Regulatory Framework Gaps Remain Unresolved for AI Agent Liability

The report identifies that no current law establishes responsibility when an AI agent makes autonomous purchases. Chargeback and dispute rules were designed for human consumers shopping at human speeds, not software executing thousands of payments per hour. The boundary between card and crypto systems is fading as card initiatives including the Trusted Agent Protocol, Agent Payments Protocol and Visa Intelligent Commerce add stablecoin support while crypto projects adopt trust and identity verification processes long used by card networks.

Visa Joins Open USD Consortium and Reports $7 Billion Stablecoin Settlement

At June's Payments Forum, Visa connected its Intelligent Commerce platform to an OpenAI partnership enabling ChatGPT agents to purchase items. The company reported approximately $7 billion in annual stablecoin settlement volume. Days after the announcement, Visa joined Mastercard, Coinbase and over 140 firms in the Open Standard consortium supporting Open USD. The payment shift extends beyond card companies, with Binance directing its next growth initiative toward payments over trading and Interactive Brokers adding two-way stablecoin transfers this month.

FAQ

What payment model did Visa and Artemis propose in their joint report this week?

Visa and Artemis proposed a hybrid model where card networks handle consumer purchases while stablecoins process small, frequent machine-to-machine transfers under one dollar between software programs.

How much transaction volume has the x402 protocol processed since May 2025?
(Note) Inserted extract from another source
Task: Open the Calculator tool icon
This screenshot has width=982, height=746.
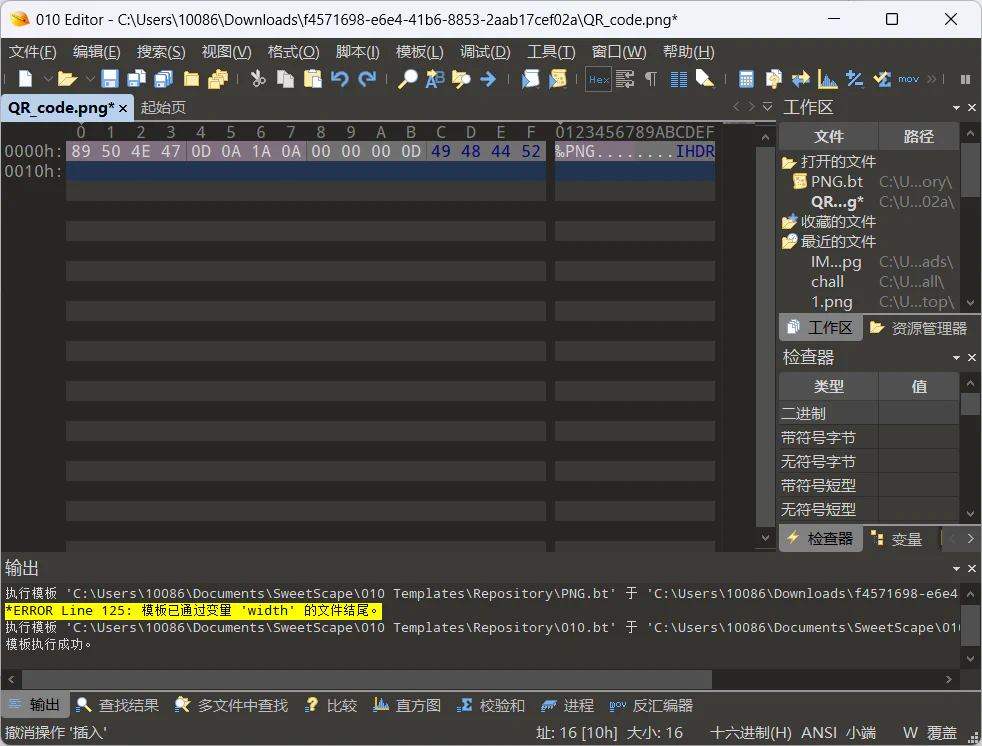Action: click(x=746, y=79)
The x402 protocol processed approximately $15 million across 109.6 million payments since May 2025, primarily on Base, Solana and Polygon networks, with most transfers sitting well under one dollar.

What regulatory gap did the Visa-Artemis report identify for AI agent payments?

The report identified that no current law establishes who is responsible when an AI agent makes autonomous purchases, and existing chargeback and dispute rules were designed for human consumers rather than software executing thousands of payments per hour.